The other day I saw a whole holy family – parents, a toddler, a baby, grandparents, and a probable auntie – out walking their holy hedgehog. It was on a leash and the family was trying to walk down the sidewalk, but the hedgehog kept scuttling into the bushes, perhaps hoping to snarf down an insect. The forward trajectory of the family plus the sideways trajectory of the hedgehog made for slow going. (In the hedgehog’s mind she was the one going forward and the people were going sideways.)

Another acceptable generalisation is ‘Person is dogged by death.’ Just yesterday a truck reading ‘Gutter Solutions’ nearly ran me over. En route to solving someone’s gutter problems, that truck nearly caused a different, insoluble problem. Person is perishable like grass. The life of mortals is like grass, they flourish like a flower of the field. Person is pretty and perishable like flower.

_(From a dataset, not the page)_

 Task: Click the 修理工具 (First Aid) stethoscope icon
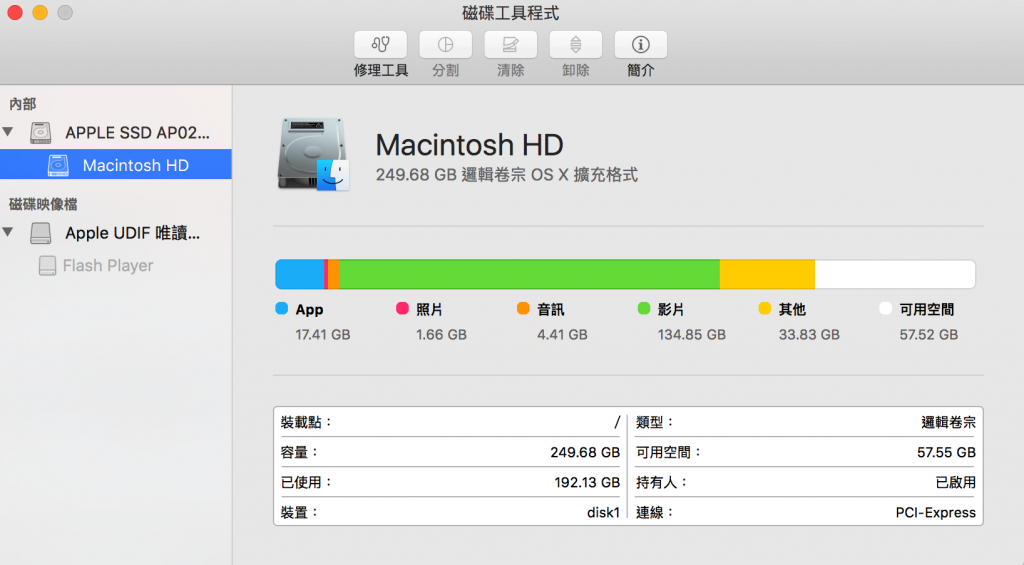(380, 45)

My daughter calls herself Pastor Petunia and I think it suits her because, while many pastors put me in a refutational mood, this tiny pastor is irrefutable like a petunia. Actually all flowers are irrefutable like petunias – tulips, dandelions, gazanias, mandevillas, snapdragons, broccolis. Try refuting any of them: stand a buttercup on one podium and stand yourself at another podium and try to defeat her with your logic. Argue, argue, contend and contest, but the buttercup will not be refuted, although by the time you are finished she may be droopy.

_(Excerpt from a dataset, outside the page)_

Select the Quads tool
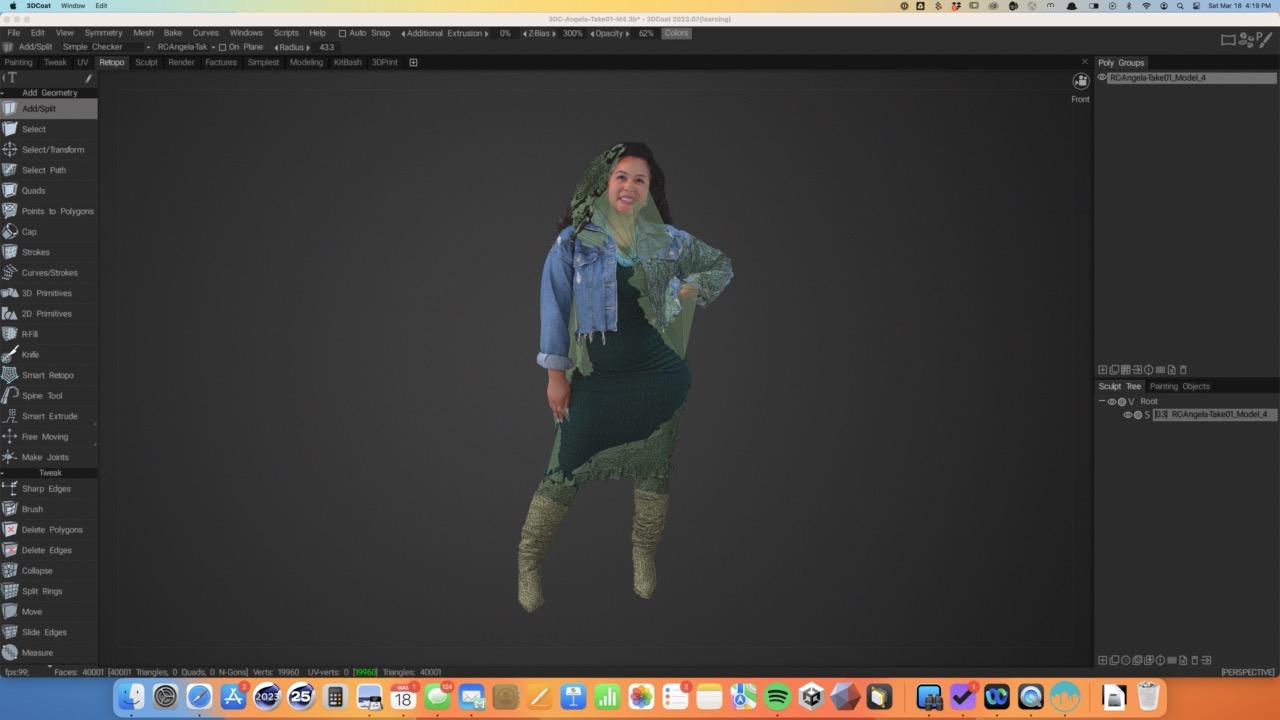The width and height of the screenshot is (1280, 720). (33, 191)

Sometimes I feel like a general flower – momentary – and sometimes I feel like a particular flower, like the marvel-of-Peru, also known as the four o’clock flower, who snoozes all day until late in the afternoon when she finally gets around to opening up her petals. Sometimes I feel like a watermelon flower: preliminary. Nobody laments the fading of the watermelon flower.

Some days my life feels extremely preliminary. I had the sense this morning, after I left the children at school and walked the puppy in the October sunshine, that this moment was in the distant past, that the aspen leaves so radiant yellow had already fallen to the ground, turned dull brown, disintegrated. We had already carved the pumpkin into a jack-o’-lantern, which had already started to look old – scarred and wrinkled and slumpy-faced – had already rotted and moulded and gotten tossed out behind the fence and turned back into dirt. The cows in the field behind my house had long ago been trucked off to a slaughterhouse. Those cow songs always sounded sad to me.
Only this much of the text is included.